#!/usr/bin/env python3
"""
Two-Stage HFLM for lm-evaluation-harness
========================================

实现一个自定义的 HFLM 子类，用于在评测时进行“两阶段生成”对照实验：

- baseline4096: 一次性生成 4096 tokens
- two_stage_echo: 先生成 2048，再插入 "Look back again: {question}\nSo now I know that "（可配置），再生成 2048
- two_stage_continue: 先生成 2048，再生成 2048

注意：本类覆写了 generate_until，直接在 HF 后端完成分阶段生成；
      返回文本在末尾会根据 until 列表做截断，保持与 harness 行为一致。
"""

from __future__ import annotations

import re
from typing import Any, Dict, List, Tuple

import torch

try:
    # 优先从安装的 lm-evaluation-harness 导入
    from lm_eval.models.huggingface import HFLM  # type: ignore
except Exception as e:  # pragma: no cover - 仅在缺失依赖时提示
    raise ImportError(
        "lm-evaluation-harness 未安装或版本不兼容，请先安装: pip install lm-eval[vllm]"
    ) from e


class TwoStageHFLM(HFLM):
    """自定义 HFLM：支持两阶段生成与中途注入提示。

    参数
    ----
    mode: str
        取值 {"baseline2048", "baseline4096", "two_stage_echo", "two_stage_continue"}
    first_stage_tokens: int
        第一阶段生成 token 数（默认 2048）。
    second_stage_tokens: int
        第二阶段生成 token 数（默认 2048）。
    injection_template: str
        echo 模式下的注入模版，包含 {question} 占位符。
    continue_template: str
        非 echo 模式下的中性续写提示。
    """

    def __init__(
        self,
        *,
        mode: str = "baseline2048",
        first_stage_tokens: int = 2048,
        second_stage_tokens: int = 2048,
        injection_template: str = "Look back again: {question}\nSo now I know that ",
        continue_template: str = "",
        **hf_kwargs: Any,
    ) -> None:
        super().__init__(**hf_kwargs)
        assert mode in {"baseline2048", "baseline4096", "two_stage_echo", "two_stage_continue"}, (
            f"Unsupported mode: {mode}"
        )
        self.mode = mode
        self.first_stage_tokens = int(first_stage_tokens)
        self.second_stage_tokens = int(second_stage_tokens)
        self.injection_template = str(injection_template)
        self.continue_template = str(continue_template)

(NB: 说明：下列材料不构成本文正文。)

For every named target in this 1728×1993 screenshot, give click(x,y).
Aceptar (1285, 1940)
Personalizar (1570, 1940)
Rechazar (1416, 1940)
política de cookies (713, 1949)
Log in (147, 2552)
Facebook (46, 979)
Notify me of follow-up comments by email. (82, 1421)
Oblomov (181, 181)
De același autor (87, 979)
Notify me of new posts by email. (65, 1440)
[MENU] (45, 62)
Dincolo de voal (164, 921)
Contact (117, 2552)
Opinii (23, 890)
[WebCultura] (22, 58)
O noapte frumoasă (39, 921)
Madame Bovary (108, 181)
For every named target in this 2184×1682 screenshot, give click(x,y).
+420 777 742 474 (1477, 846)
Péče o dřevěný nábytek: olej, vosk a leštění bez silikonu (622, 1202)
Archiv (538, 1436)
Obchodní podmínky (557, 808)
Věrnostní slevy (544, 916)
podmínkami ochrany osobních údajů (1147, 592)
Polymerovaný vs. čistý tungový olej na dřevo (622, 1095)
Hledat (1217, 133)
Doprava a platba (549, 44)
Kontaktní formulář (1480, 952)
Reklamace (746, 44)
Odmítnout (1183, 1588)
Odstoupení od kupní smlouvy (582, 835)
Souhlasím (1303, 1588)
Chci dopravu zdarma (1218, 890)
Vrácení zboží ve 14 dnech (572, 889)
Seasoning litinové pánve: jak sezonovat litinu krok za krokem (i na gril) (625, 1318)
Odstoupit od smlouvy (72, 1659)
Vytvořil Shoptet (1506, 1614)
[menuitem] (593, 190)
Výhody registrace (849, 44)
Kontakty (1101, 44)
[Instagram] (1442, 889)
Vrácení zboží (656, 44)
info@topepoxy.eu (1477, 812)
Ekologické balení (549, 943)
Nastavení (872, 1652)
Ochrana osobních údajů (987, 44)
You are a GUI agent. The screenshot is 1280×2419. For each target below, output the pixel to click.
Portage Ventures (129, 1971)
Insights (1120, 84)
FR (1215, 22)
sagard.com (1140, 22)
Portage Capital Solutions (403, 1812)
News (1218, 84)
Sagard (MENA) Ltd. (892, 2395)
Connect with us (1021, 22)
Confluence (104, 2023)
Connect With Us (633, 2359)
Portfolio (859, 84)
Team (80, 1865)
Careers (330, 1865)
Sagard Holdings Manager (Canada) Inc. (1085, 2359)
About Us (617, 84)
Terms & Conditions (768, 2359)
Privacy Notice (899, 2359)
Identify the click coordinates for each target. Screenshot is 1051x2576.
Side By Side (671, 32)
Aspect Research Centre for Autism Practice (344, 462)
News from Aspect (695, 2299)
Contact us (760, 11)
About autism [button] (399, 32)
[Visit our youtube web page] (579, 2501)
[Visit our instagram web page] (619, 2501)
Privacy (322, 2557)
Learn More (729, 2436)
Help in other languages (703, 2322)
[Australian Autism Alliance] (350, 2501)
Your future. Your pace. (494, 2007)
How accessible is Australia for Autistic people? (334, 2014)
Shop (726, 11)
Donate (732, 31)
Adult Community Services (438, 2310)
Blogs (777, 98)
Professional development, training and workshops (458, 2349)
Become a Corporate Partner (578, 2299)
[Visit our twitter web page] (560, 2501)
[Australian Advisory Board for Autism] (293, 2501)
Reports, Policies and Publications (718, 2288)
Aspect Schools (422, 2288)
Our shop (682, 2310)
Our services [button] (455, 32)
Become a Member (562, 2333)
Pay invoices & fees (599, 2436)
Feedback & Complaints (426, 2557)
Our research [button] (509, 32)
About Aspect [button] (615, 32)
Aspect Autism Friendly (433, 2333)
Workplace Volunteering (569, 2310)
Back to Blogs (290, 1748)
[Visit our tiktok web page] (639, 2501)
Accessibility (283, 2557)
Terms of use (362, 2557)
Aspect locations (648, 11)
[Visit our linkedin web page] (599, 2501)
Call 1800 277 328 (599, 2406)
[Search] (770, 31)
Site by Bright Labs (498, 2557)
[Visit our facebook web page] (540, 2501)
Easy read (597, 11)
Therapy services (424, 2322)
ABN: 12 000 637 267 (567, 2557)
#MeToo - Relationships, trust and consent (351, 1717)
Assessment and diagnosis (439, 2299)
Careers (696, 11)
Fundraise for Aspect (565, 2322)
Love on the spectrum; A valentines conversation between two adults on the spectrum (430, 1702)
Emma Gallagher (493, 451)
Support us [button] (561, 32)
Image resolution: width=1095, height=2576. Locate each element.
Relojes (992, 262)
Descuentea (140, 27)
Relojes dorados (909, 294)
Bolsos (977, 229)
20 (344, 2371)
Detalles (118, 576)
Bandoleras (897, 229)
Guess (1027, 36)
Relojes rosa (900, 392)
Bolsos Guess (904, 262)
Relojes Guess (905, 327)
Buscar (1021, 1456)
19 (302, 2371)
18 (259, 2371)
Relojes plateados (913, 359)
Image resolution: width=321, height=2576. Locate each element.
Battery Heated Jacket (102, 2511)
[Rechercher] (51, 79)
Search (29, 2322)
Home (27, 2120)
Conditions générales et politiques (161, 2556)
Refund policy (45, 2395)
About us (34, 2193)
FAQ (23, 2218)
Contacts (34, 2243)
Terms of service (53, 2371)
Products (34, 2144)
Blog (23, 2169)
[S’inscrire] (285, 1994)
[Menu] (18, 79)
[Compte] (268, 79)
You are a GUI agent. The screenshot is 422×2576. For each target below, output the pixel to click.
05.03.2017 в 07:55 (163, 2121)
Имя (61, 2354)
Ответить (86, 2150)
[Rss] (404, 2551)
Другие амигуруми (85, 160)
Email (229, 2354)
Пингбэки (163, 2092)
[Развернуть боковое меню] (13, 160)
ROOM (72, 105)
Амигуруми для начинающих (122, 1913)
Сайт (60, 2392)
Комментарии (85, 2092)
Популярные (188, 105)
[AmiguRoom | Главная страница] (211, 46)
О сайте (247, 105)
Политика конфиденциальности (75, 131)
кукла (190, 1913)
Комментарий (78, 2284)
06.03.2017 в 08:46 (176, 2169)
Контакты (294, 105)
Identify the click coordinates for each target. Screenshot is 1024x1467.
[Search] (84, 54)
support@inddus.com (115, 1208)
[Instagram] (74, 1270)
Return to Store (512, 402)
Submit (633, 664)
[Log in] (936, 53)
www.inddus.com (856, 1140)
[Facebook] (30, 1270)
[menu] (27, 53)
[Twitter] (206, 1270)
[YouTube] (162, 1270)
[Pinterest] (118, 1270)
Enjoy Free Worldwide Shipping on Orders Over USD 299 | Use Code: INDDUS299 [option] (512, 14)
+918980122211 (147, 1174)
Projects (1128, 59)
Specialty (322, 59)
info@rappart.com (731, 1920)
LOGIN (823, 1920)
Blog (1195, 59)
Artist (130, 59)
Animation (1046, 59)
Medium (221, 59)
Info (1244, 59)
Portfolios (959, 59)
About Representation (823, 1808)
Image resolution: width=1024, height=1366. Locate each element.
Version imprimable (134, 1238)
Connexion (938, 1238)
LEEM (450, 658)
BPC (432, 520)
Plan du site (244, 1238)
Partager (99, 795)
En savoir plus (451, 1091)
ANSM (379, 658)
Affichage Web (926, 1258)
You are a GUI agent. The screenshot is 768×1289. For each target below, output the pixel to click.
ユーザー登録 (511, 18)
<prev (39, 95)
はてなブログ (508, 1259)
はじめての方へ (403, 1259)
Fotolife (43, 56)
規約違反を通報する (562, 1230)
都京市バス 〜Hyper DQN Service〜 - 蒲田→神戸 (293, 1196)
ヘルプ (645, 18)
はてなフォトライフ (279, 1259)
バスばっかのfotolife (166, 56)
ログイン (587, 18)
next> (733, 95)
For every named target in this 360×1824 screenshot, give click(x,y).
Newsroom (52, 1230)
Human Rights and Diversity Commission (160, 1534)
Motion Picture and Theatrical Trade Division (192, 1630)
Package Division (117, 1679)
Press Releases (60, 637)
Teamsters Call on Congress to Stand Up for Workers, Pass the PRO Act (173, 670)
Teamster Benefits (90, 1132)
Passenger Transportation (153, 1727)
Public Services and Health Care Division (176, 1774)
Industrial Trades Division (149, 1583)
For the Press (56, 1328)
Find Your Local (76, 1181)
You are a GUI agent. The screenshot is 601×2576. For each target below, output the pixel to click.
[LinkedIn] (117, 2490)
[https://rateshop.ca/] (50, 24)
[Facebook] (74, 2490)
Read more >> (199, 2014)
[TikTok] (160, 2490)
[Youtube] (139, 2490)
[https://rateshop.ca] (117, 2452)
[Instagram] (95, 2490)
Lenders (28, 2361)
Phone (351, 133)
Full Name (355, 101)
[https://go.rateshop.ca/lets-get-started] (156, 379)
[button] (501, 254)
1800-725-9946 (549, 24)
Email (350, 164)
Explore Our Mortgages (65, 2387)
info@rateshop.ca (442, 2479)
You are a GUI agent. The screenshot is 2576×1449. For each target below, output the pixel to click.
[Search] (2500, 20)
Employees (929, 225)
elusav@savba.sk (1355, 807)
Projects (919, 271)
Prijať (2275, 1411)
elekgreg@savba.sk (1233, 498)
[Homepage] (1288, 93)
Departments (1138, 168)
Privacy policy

    # ---- Core helpers ----
    def _extract_question_from_prompt(self, prompt: str) -> str:
        """尽力从 harness prompt 中提取 Question 文本（针对 GSM8K 常见模板）。

        若未匹配到，则回退为原始 prompt（保持健壮性）。
        """
        try:
            # 1) 取最后一个 Question: ... \n Answer: 的 pair
            pairs = list(re.finditer(r"\bQuestion:\s*(.*?)\r?\n\s*Answer:\s*", prompt, re.DOTALL))
            if pairs:
                return pairs[-1].group(1).strip()
            # 2) 若没有显式 Answer:，取最后一个 Question: 到文本末尾（切掉后续再次出现的 Question:）
            qs = list(re.finditer(r"\bQuestion:\s*(.*)$", prompt, re.DOTALL))
            if qs:
                seg = qs[-1].group(1)
                nxt = seg.find("\n\nQuestion:")
                if nxt != -1:
                    seg = seg[:nxt]
                return seg.strip()
        except Exception:
            pass
        # 回退为原始 prompt，避免注入失败
        return prompt

    def _decode(self, ids: torch.LongTensor) -> str:
        return self.tokenizer.decode(ids[0], skip_special_tokens=True)

    def _apply_until(self, text: str, until: List[str]) -> str:
        if not until:
            return text
        trimmed = text
        for term in until:
            if not term:
                continue
            if term in trimmed:
                trimmed = trimmed.split(term)[0]
        return trimmed

    def _sanitize_until(self, until: List[str]) -> List[str]:
        """移除会误杀 CoT 的 stop 词（例如 Question:）。

        说明：很多 CoT 会自然出现 "Question:"，若作为 stop，将导致在尚未给出
        最终答案前被截断，进而使 strict-match 提取失败。
        """
        if not until:
            return until
        sanitized: List[str] = []
        for u in until:
            if u is None:
                continue
            s = str(u).strip().lower()
            if s == "question:":
                # 跳过该 stop 词
                continue
            sanitized.append(u)
        return sanitized

    def _generate_once(self, prompt: str, max_new_tokens: int, gen_kwargs: Dict[str, Any]) -> str:
        enc = self.tokenizer(prompt, return_tensors="pt")
        input_ids = enc.input_ids.to(self.device)
        attn_mask = enc.get("attention_mask", None)
        if attn_mask is None:
            attn_mask = torch.ones_like(input_ids)
        else:
            attn_mask = attn_mask.to(self.device)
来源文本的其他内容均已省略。